The story in short was that Mourinho dropped Wayne Rooney after claiming he has looked after pencils more carefully than England protect their internationals, and in the absence of Zlatan Ibrahimovic through suspension Marcus Rashford and Anthony Martial missed their chance to sharpen the United attack

The home side began well enough, with Antonio Valencia, Paul Pogba and Rashford all making inroads down the right wing, but with no Ibrahimovic to aim for in the middle their attempted crosses were easily dealt with. United tried to do most of the attacking, Arsenal were content to merely keep possession much of the time, yet it was clear throughout that in Alexis Sanchez and Mesut Özil the visitors had players who could create something from nothing with a single feint or pass.

That is an ability United presently lack, and though Martial and Juan Mata did begin to show up a little more forcefully towards the end of the first half, as both forced saves from Petr Cech, when the score was unchanged after an hour Mourinho acquiesced to the Stretford End’s request and sent Rooney on.

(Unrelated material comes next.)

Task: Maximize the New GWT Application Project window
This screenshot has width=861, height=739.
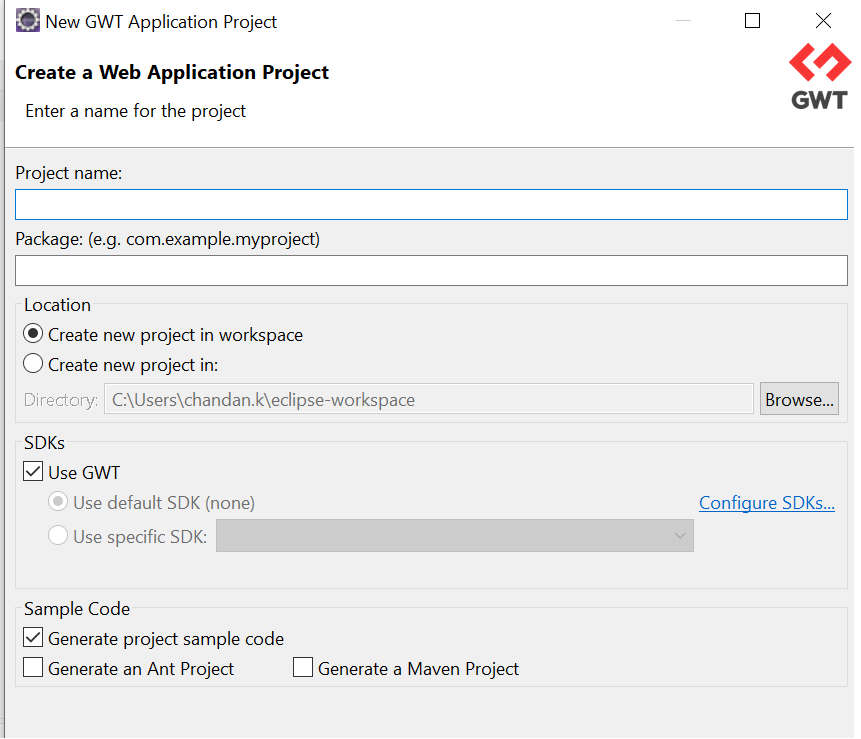Action: 752,21
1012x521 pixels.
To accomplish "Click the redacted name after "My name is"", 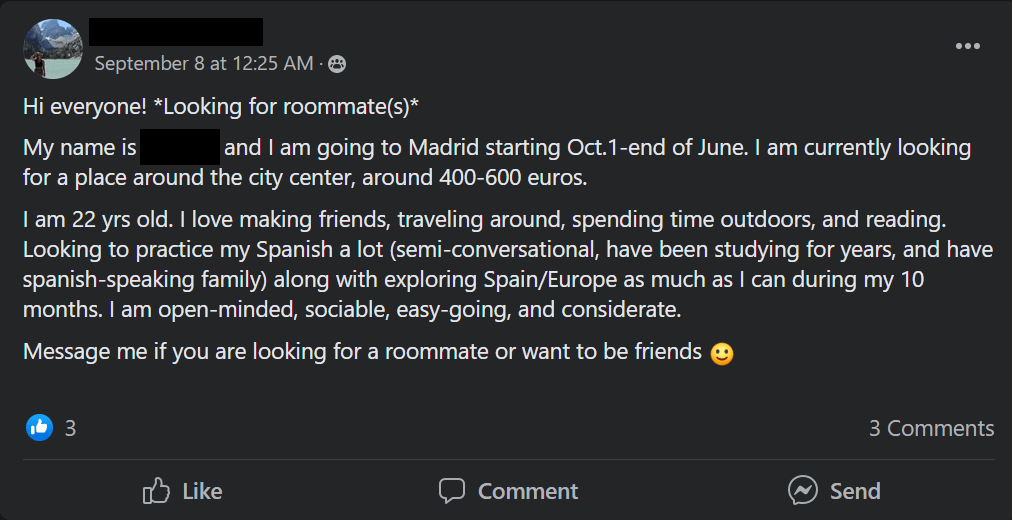I will pyautogui.click(x=180, y=148).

The script now demanded that everyone’s favourite wedding gatecrasher would put a week of lurid headlines behind him by supplying the winning goal and perhaps Arsenal thought so too, for when Ander Herrera pulled a cross back from the right the defence tracked Rooney and left Mata expensively unmarked by the penalty spot. Still, Rooney had only been on the pitch for five minutes and not only had United made a breakthrough but Mourinho heard his name being enthusiastically chanted around the stadium.

Rooney did not quite manage to transform the game, it remained resolutely low key, though while United were winning he put himself about quite effectively, was hungry for the ball and might have claimed an assist for a second goal had Pogba managed better contact with a probing cross along the six-yard line.

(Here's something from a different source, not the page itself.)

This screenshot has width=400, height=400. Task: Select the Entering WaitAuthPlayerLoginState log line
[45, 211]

Marcos Rojo should really have made the points safe from Daley Blind’s cross but missed the target with a free header at the far post, leaving United to cling on to their narrow lead. Despite Mourinho sending on Morgan Schneiderlin for Mata to try to lock up the midfield already containing Michael Carrick, they failed to manage it.

What does all this prove, apart from the suspicion that Arsène Wenger should probably seek to involve Olivier Giroud and Alex Oxlade-Chamberlain earlier if he hopes to improve his shocking record against Mourinho teams in competitive matches? Arsenal will be encouraged by gaining a draw from an unpromising situation, and the old adage about champion teams picking up points when not playing well will most likely be wheeled out, though neither of these teams looked like champions.

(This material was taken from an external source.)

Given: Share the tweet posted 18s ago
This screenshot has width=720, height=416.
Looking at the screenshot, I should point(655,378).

Arsenal are going to have to do better than one attempt on target in 90 minutes to achieve their ambitions, and the possibility exists that a greater commitment to attack could have brought a greater reward. “In years gone by we might have lost this game,” Theo Walcott claimed afterwards, revealing a surprising timidity within the Arsenal outlook. The whole point about coming to Old Trafford these days is that this is not the United of years gone by.

Teams with title aspirations have to look at a defence containing Rojo and Phil Jones and try to exploit weaknesses. Even the notion that Carrick automatically improves United took a knock with the Arsenal equaliser. Initially it appeared that Carrick’s inclusion had successfully freed up Pogba and allowed Herrera to operate in a more advanced role, yet that impression faded quite early. United were left with the disappointment of a third successive home draw, achieved in almost exactly the same manner as the first of the sequence, when Stoke City claimed a late share of the points at the start of October.

“We have been dominating games, making an amazing number of chances, but from our last two home games we got just two points,” Mourinho said beforehand. Make that three points now from three home games. This time without the domination or the amazing number of chances. Nothing special, in other words, for all Mourinho’s protestations about luck.